▸ Prompt
The lines below that include the word "card" are to be reported.

▸ Given data

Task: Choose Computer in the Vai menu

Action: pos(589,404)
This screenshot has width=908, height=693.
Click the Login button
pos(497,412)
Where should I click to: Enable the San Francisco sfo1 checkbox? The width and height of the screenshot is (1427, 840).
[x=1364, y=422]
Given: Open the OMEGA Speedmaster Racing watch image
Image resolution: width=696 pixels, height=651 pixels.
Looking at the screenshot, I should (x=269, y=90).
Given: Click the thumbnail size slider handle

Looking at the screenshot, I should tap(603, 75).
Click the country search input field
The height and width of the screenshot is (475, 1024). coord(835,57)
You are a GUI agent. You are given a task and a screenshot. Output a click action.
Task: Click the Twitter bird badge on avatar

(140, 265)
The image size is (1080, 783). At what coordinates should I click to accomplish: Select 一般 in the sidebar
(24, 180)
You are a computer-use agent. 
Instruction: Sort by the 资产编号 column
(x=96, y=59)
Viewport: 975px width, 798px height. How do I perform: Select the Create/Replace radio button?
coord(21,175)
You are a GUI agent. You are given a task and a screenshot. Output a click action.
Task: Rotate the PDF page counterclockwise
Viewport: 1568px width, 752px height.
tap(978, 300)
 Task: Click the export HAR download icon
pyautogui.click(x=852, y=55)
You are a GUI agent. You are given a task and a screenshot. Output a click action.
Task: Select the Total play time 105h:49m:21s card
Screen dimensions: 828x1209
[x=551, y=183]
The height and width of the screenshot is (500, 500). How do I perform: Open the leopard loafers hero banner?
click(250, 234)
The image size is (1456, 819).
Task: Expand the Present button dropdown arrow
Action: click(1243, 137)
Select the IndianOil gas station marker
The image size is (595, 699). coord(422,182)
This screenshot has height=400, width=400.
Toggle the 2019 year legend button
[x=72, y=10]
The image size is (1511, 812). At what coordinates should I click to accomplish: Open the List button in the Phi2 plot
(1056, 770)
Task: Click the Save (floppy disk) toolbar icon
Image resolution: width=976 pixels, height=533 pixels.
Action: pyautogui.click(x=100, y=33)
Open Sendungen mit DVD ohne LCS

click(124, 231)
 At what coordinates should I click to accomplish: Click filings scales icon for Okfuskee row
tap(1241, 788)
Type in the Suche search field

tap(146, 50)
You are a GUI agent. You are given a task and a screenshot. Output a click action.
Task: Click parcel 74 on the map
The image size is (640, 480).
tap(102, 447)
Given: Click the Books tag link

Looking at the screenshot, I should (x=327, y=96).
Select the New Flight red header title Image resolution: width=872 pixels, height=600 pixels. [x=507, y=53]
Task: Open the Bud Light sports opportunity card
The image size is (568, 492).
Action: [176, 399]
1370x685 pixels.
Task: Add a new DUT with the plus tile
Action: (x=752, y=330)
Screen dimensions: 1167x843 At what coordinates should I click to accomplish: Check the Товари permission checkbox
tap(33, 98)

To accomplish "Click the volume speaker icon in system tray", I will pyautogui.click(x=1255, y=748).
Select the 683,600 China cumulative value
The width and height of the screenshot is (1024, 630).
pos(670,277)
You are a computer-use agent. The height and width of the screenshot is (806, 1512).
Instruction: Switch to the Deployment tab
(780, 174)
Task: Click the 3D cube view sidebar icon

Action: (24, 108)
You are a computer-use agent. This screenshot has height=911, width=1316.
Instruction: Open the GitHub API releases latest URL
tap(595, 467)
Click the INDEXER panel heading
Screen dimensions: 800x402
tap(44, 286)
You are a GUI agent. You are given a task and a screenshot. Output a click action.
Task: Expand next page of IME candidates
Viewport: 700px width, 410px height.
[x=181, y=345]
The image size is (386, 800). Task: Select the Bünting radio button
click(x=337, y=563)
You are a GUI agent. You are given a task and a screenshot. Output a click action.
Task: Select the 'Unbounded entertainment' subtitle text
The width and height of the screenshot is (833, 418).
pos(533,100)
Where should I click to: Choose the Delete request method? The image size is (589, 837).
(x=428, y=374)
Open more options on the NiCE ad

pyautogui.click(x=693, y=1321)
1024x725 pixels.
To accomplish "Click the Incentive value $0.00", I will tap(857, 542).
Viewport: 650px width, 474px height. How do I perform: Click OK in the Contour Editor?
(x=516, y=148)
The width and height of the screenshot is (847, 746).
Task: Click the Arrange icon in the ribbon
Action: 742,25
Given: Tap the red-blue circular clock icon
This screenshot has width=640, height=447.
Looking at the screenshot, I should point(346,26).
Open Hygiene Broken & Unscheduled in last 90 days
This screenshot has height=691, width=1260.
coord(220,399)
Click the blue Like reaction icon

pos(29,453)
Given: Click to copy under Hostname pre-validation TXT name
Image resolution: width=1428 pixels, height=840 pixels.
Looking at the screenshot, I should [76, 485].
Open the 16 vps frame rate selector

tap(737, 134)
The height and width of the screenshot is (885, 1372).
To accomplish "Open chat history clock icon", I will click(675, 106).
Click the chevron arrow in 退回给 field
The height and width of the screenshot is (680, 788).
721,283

▸ Completed exercise
Task: Select the Total play time 105h:49m:21s card
Task: Open the Bud Light sports opportunity card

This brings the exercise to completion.